Rasmi n’est pas seulement un caricaturiste, mais une pensée, une philosophie et un engagement. Tous ceux qui en parlent soulignent son caractère exceptionnel : ses dessins ne passent jamais inaperçus et laissent une trace profonde. L’artiste Adel Sabri résume son style comme « une langue universelle, au-delà des mots et des frontières culturelles ».
Pour le Soudanais Oussama Bou Taleb, ses œuvres sont « une clé d’un monde d’étonnement et de merveilles ». Sa force réside dans cette capacité rare à simplifier les problématiques les plus complexes, tout en leur donnant une profondeur saisissante.

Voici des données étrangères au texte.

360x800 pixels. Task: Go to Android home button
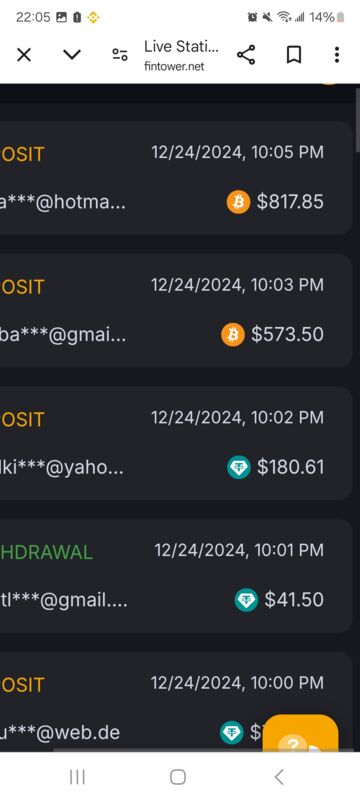tap(177, 777)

Une plume plus forte que les discours
« Militant armé de sa plume » : ainsi le décrit le photographe Ayman Lotfi, pour qui ses traits valent plus que les déclarations des grandes organisations internationales. « Ils accomplissent ce que ni missiles ni chars ne peuvent faire », ajoute-t-il.

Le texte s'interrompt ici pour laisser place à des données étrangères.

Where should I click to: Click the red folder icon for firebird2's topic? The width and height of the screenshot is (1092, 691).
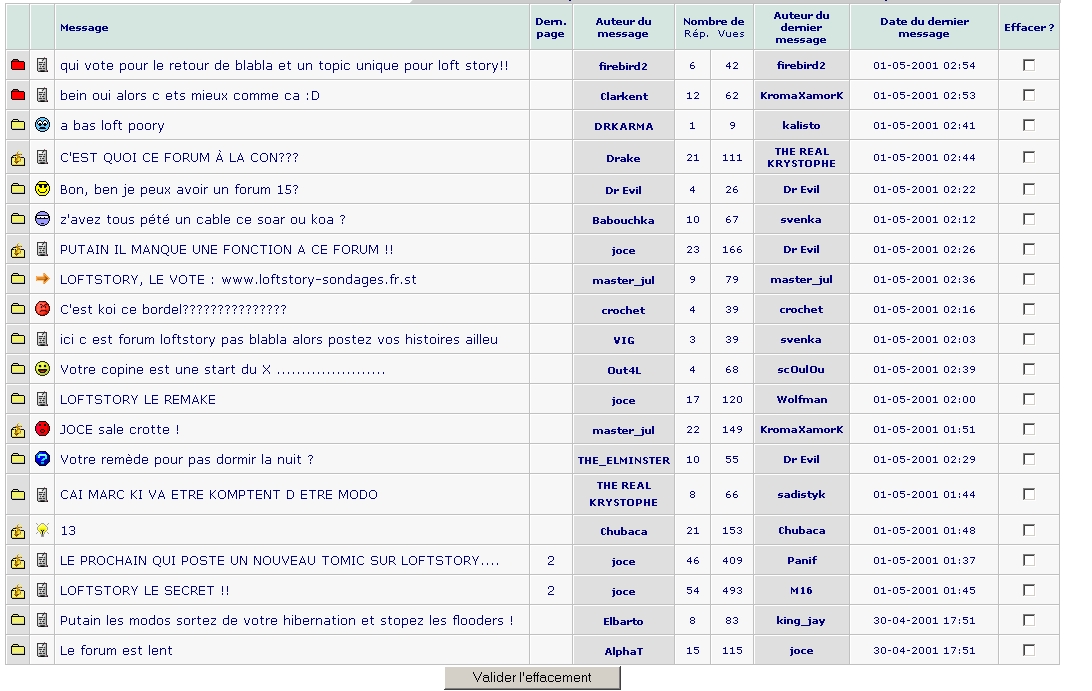[17, 66]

L’Irakien Ali Al-Mandalawi va plus loin, décrivant sa plume comme une « lance », celle d’un combattant qui plonge dans les zones les plus sombres pour en dévoiler l’essence. La prédominance du noir dans ses dessins n’est pas anodine : elle exprime une vérité révélée par un « cœur aimant », condition, selon lui, de toute vision juste.
Le silence qui crie
Ce qui distingue peut-être le plus Amgad Rasmi est sa capacité à parler sans mots. Ses caricatures sont « silencieuses mais criantes », selon Oussama Taleb et Farouk Moussa. Leur force réside dans ce « haut degré de condensation », explique Mandalawi : en quelques traits, une petite scène porte une grande cause.
Pour Ahmed Samir, Ahmed Khabali et Arkan Al-Zaidi, son génie réside dans une sincérité absolue : il transforme la douleur en art, les blessures en lignes d’une vérité universelle.

Une empreinte inimitable

« Dès ses débuts, il était différent et singulier », rappelle l’artiste Shaimaa Mortada. Ses dessins portent une signature unique, loin de toute imitation. Ses personnages, ses perspectives, ses traits s’imposent par leur originalité. Cette singularité a façonné une génération entière : Farouk Moussa confie avoir suivi son travail pour sa profondeur et sa dimension philosophique.
Tous les témoignages convergent : Amgad Rasmi est bien plus qu’un dessinateur. « Une plume élégante, une pensée panarabe, une stature artistique et intellectuelle », résume Mostafa El-Sheikh, président de l’Association égyptienne de la caricature. Ses œuvres conjuguent puissance graphique et profondeur d’idée, comme l’a également souligné l’artiste syrien Mowaffaqat.